Golden encouraged students to take advantage of the numerous opportunities available during their medical training, such as gaining experience caring for rural and urban communities or pursuing special training in research, public health, medical education, bioethics or interprofessional practice and education.
“Regardless of your current interests, I strongly encourage you to explore those areas of medicine that you believe you are not interested in,” he said. “There’s always the chance you might change your mind, but no matter what you pursue, you — and your future patients — will benefit from the broader, more complete perspective you will gain.”
Robert J. Dempsey, MD, Manucher Javid Professor and chair of the Department of Neurological Surgery, gave the faculty keynote speech. Dempsey shared lessons learned from his wide-ranging career spanning three decades at the school. Encouraging students to reflect on the theme “who inspires you,” he recalled impactful mentors who helped launched a career that has taken him across the world to help build self-sustaining medical programs that serve local communities.
“I’ve worked on five continents, I’ve met people worldwide, and I assure you that each of us have the same values or pillars of our life: faith or values, family, peace and health,” Dempsey said. “If one of them crumbles, all of them will. If we in our own small way can do something to build one of those pillars, we may just be able to support them all.”
All roads lead to medical school: students take diverse paths to medicine
The newest crop of medical students clearly plan to take their speakers’ advice, keeping an open mind about future specialties while staying laser-focused on their passion for helping others.
Incoming student Mike Plaza grew up in Rothschild, Wis., near Wausau, and attended the United States Air Force Academy to complete an undergraduate degree in engineering. While he knew he wanted to become a physician in high school, he charted a different path initially in active duty as a civil engineer. He then spent a few years at Joint Base McGuire-Dix-Lakehurst in New Jersey, joined by a woman he met at the academy who would later become his wife.
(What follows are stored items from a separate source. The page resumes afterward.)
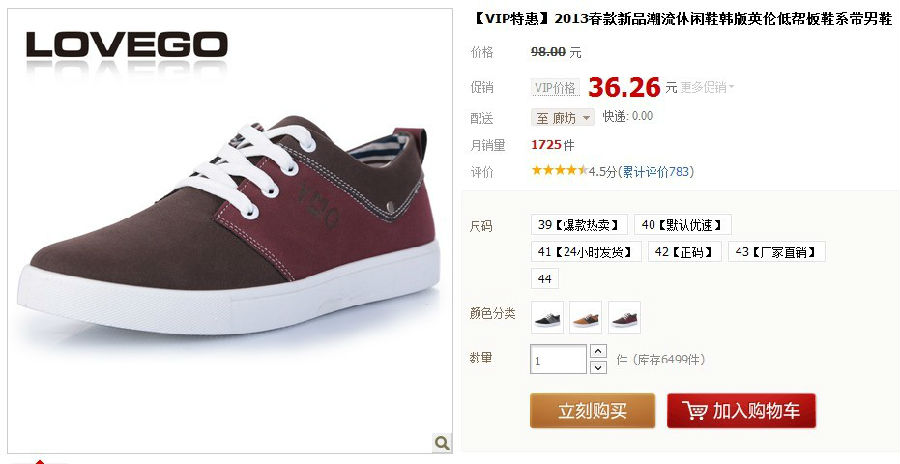Click the quantity input field
This screenshot has height=464, width=900.
tap(558, 359)
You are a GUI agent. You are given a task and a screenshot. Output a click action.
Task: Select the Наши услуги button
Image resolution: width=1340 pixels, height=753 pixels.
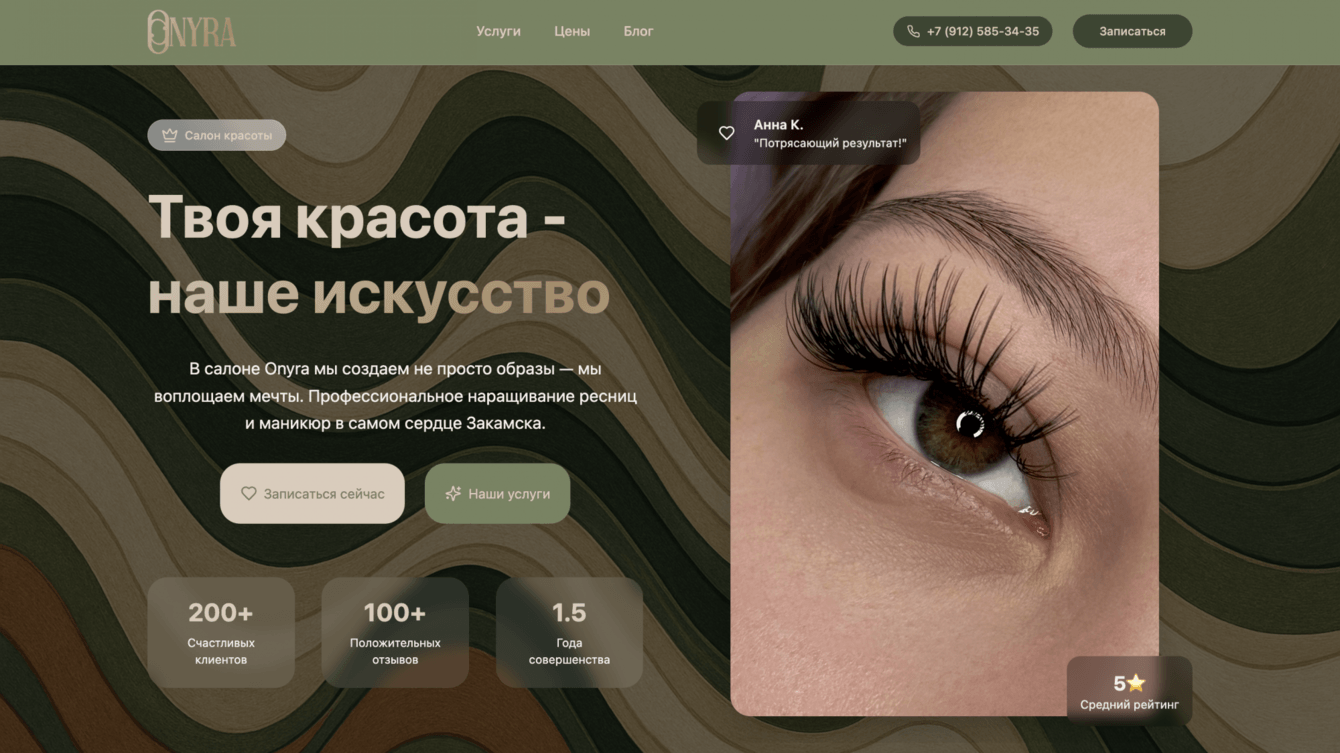click(x=497, y=492)
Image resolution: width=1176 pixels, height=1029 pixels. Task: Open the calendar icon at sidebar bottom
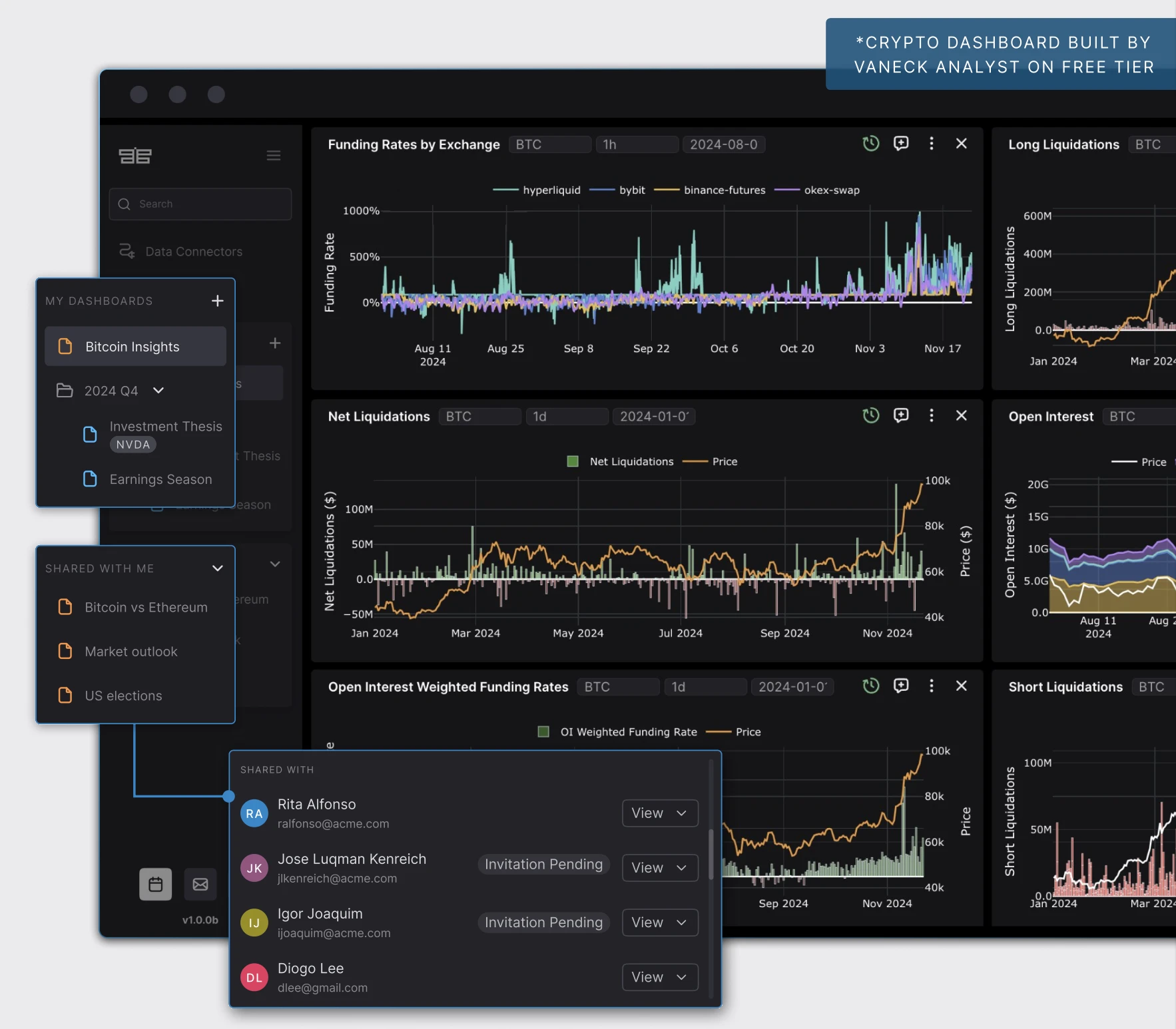(x=156, y=884)

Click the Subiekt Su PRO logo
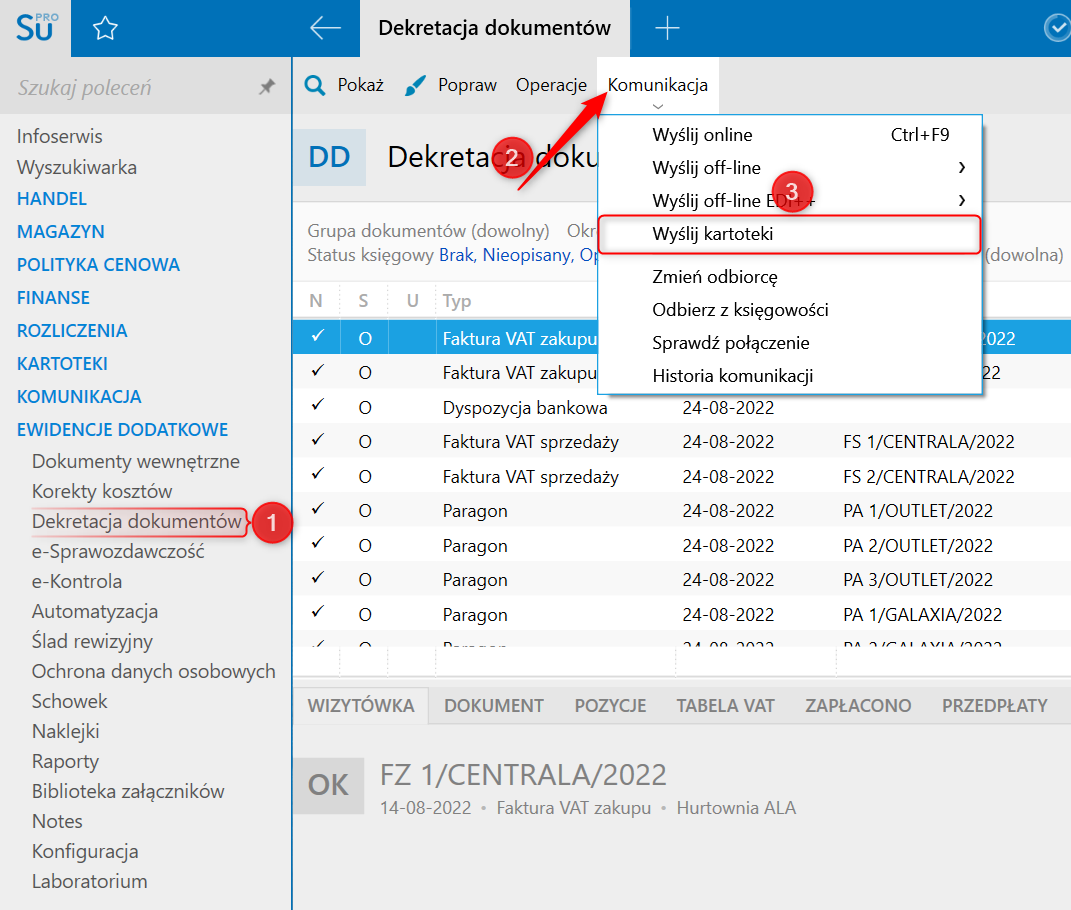coord(36,28)
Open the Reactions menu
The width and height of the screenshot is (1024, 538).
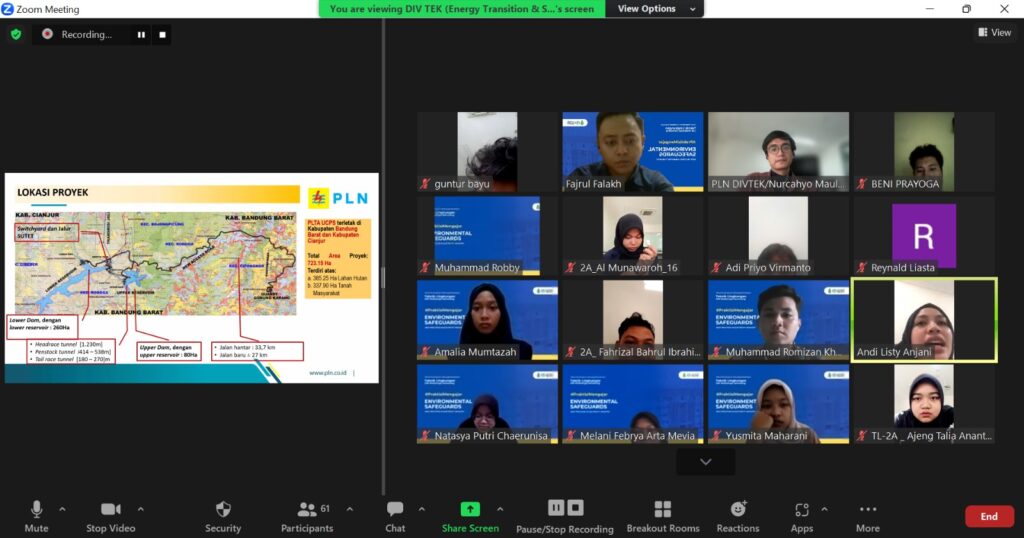point(738,516)

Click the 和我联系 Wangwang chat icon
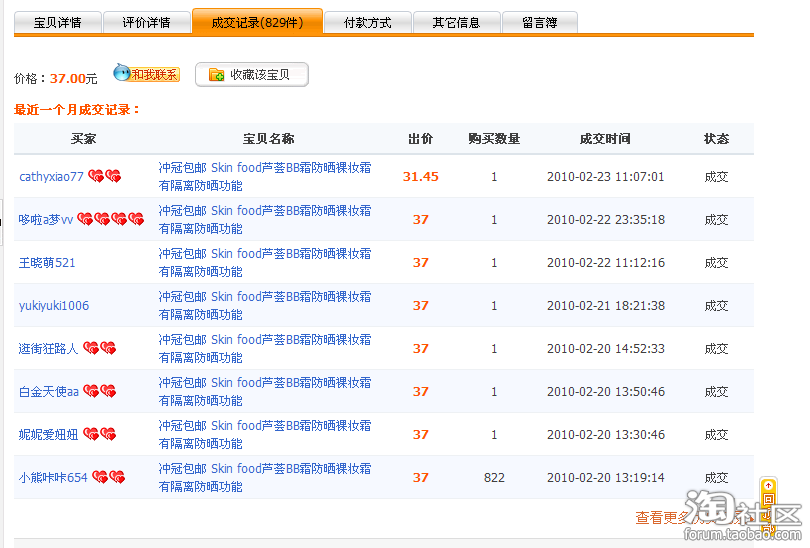(x=146, y=74)
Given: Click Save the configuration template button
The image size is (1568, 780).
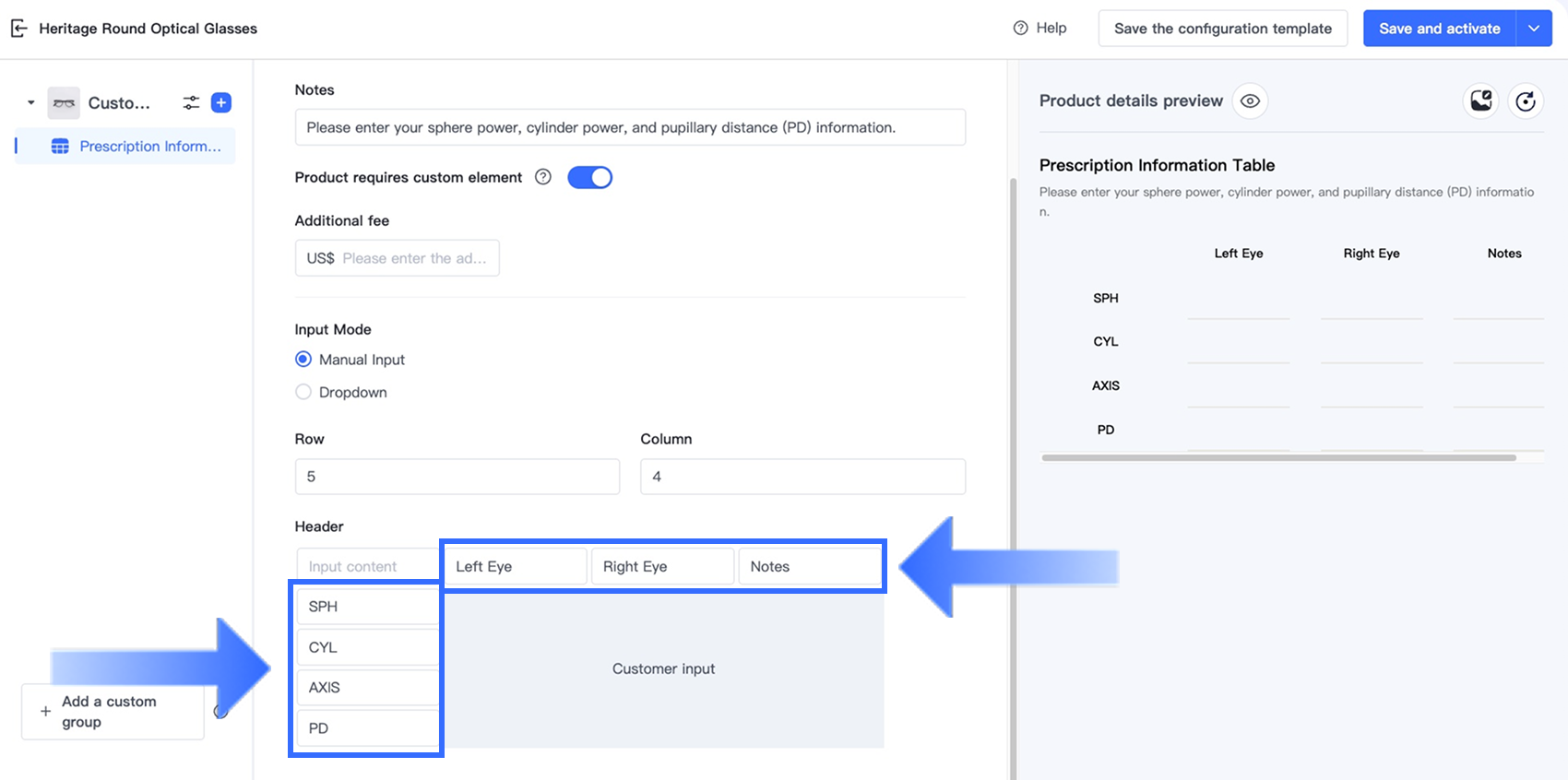Looking at the screenshot, I should click(x=1222, y=29).
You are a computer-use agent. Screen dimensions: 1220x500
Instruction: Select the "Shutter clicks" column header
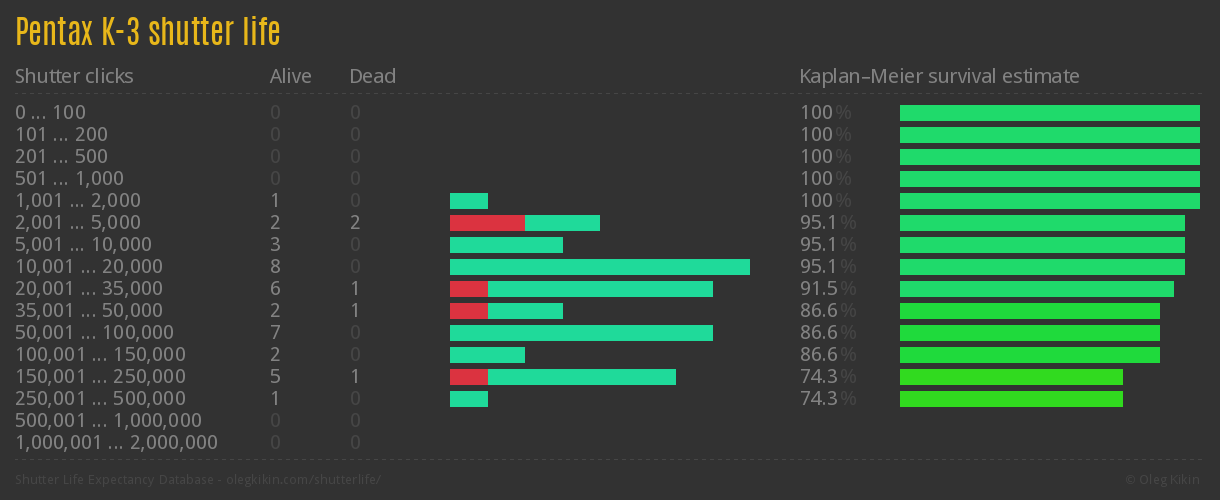74,76
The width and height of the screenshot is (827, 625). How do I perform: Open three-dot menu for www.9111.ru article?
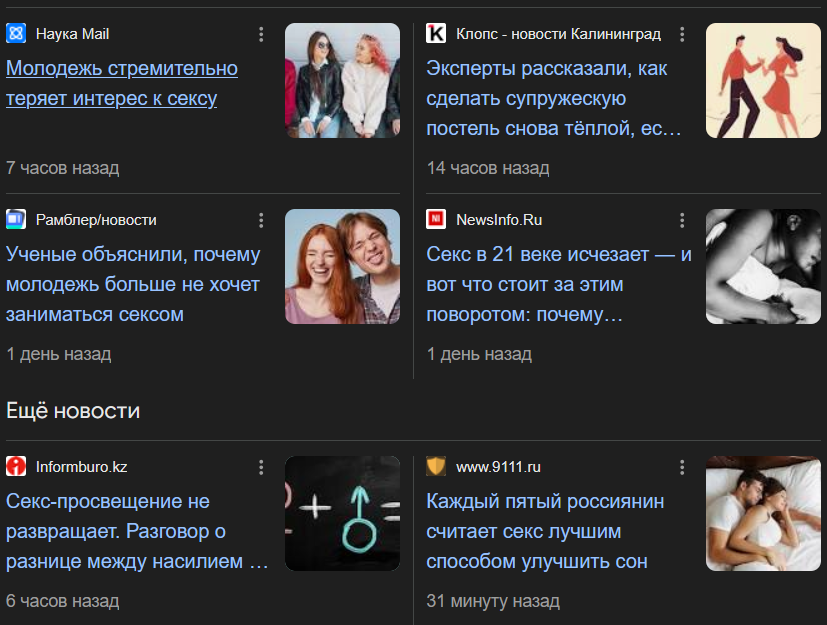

In 2021, Plaza was deployed to Afghanistan from June until October. He described how the solitude of the desert helped him reflect on his life and career. Package delivery to the desert made it possible for him to order an MCAT study guide and make a plan for applying to medical school.
“On a deployment, you’re basically stripped down to a bare minimum where you have your meals, your laundry, your work within walking distance and a lot of time to reflect, and I think that was the final straw,” he said. “I returned to my roots and that dream of becoming a doctor. I thought, I’ve had this dream since I was 15 so let’s make it happen.”